A propos de l’indépendance de la justice, le texte stipule son renforcement à travers la constitutionnalisation du principe de l’inamovibilité du juge du siège.

Dans le même ordre d’idées, le ministre de la Justice et le procureur général près la Cour suprême ne font plus partie du Conseil supérieur de la magistrature, au sein duquel il est prévu que siègent deux représentants syndicaux des magistrats et le président du Conseil national des droits de l’Homme.

Le texte prévoit également d’instituer une Cour constitutionnelle en lieu et place du Conseil constitutionnel.

Il propose notamment, la constitutionnalisation de l’Autorité de transparence, de prévention et de lutte contre la corruption et de l’Autorité nationale indépendante des élections.

Le document consacre le Conseil national économique, social et environnemental (art. 209) en tant que “cadre de dialogue, de concertation, de proposition, de prospective et d’analyse dans le domaine économique, social et environnemental, placé sous l’autorité du président de la République”.

Il institue un Observatoire national de la société civile (art. 213), un organe consultatif placé auprès du président de la République qui “émet des avis et recommandations relatifs aux préoccupations de la société civile” et une Académie algérienne des sciences et des technologies, un “organe indépendant à caractère scientifique et technologique”.

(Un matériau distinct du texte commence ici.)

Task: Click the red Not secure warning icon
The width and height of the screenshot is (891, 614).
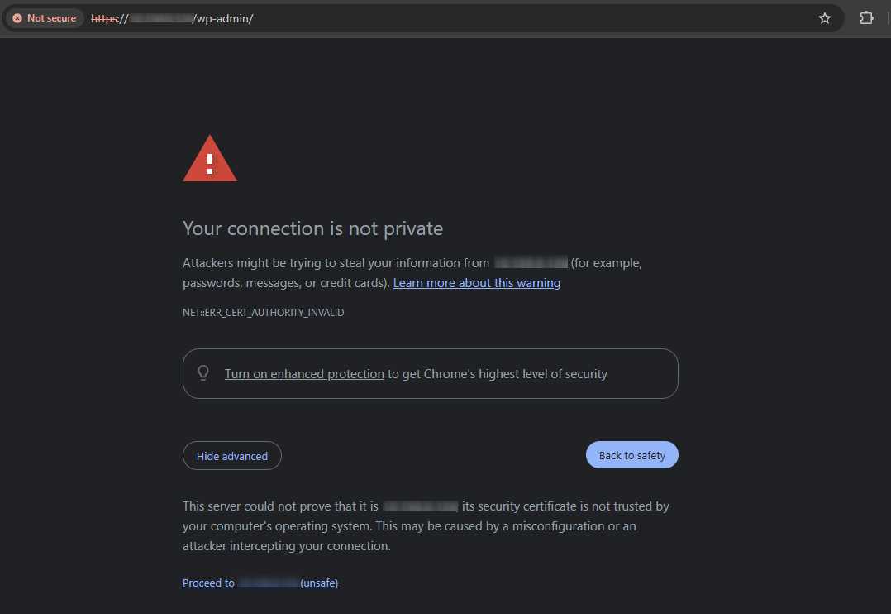Action: point(17,18)
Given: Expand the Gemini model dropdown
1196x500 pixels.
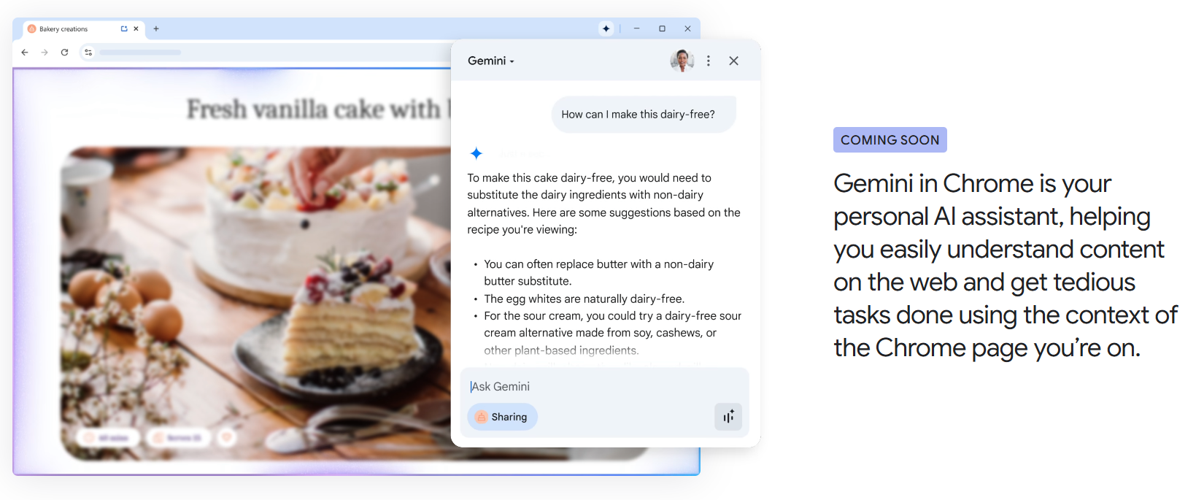Looking at the screenshot, I should point(491,61).
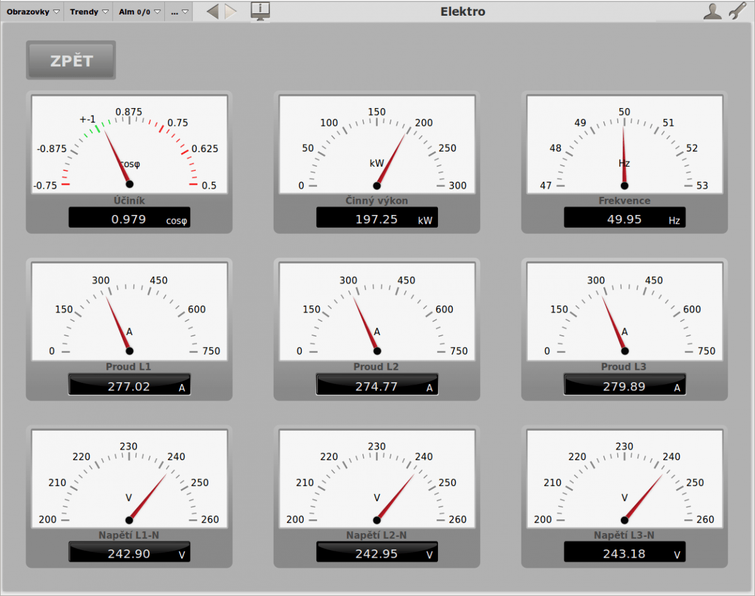Click the Účiník cosφ gauge dial
755x596 pixels.
tap(130, 145)
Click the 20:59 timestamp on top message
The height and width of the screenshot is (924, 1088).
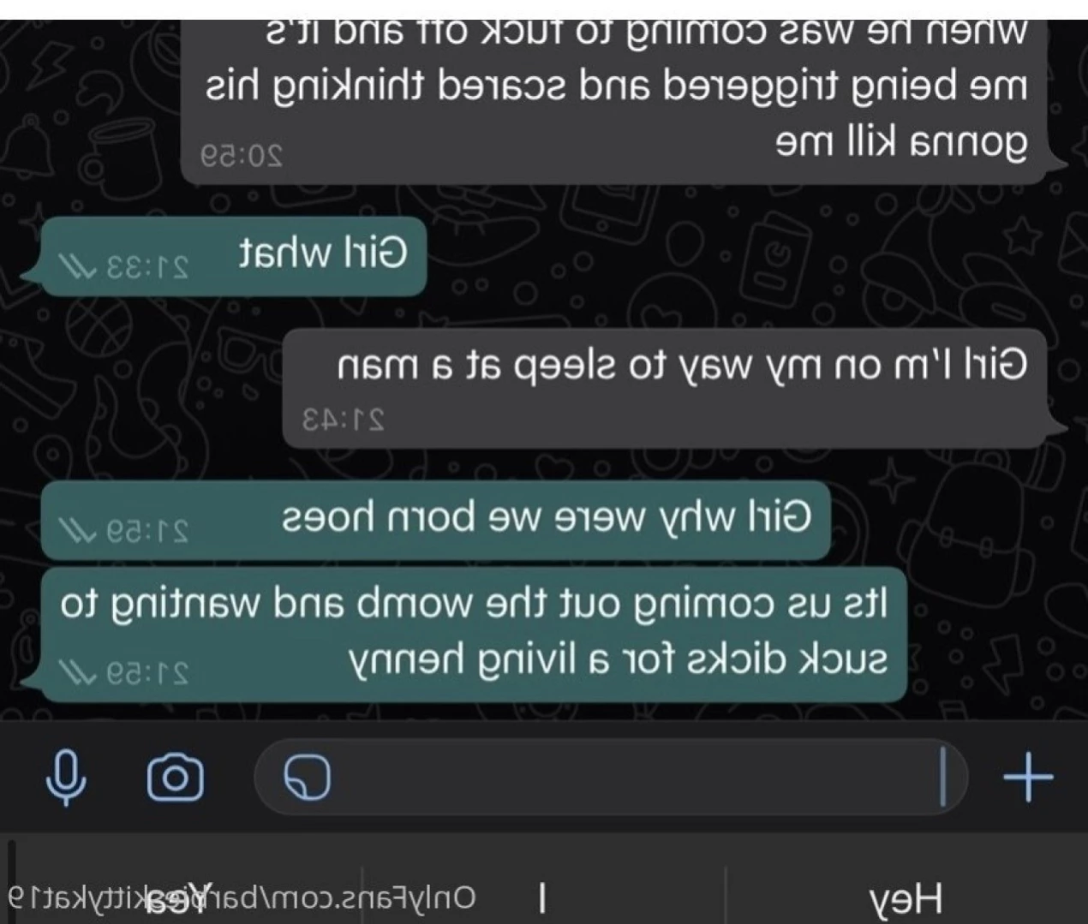click(241, 156)
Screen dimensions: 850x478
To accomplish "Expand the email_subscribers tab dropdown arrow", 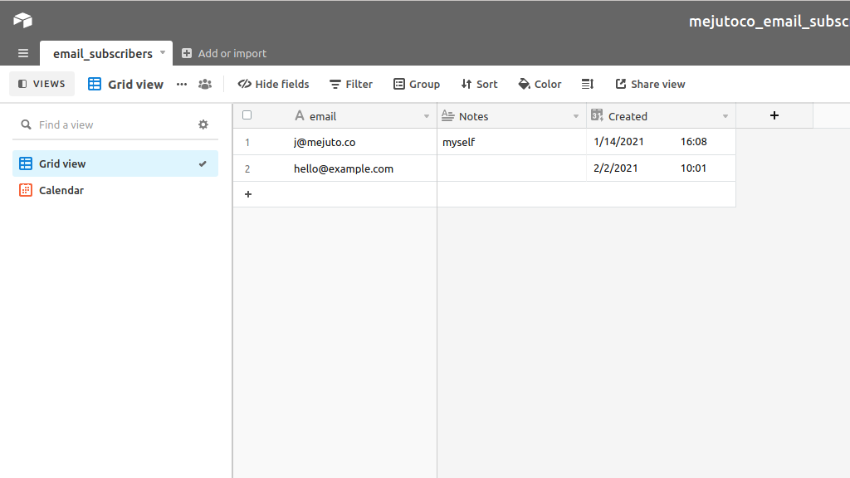I will [x=163, y=53].
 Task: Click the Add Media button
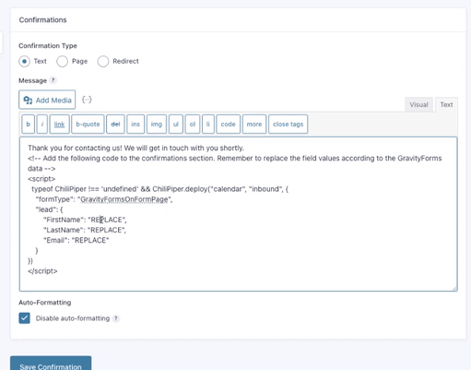coord(47,100)
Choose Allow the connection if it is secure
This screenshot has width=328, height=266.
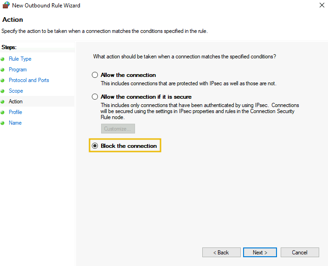pos(95,96)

Le texte de loi comprend, par ailleurs, des propositions hors axes, notamment la constitutionnalisation du mouvement populaire du 22 février 2019 dans le préambule de la Constitution, la prohibition du discours haineux et de discrimination, l’insertion de Tamazight comme disposition qui ne peut faire l’objet de révision, la constitutionnalisation de la participation de l’Algérie à des opérations de maintien de la paix sous les auspices des Nations unies et de la participation de l’Algérie à la restauration de la paix dans la région dans le cadre d’accords bilatéraux.

Il est à rappeler que le projet de révision de la Constitution, adopté le 6 septembre en Conseil des ministres présidé par le président Abdelmadjid Tebboune, a été élaboré à la lumière des éléments sélectionnés par le comité d’experts chargés de la révision constitutionnelle.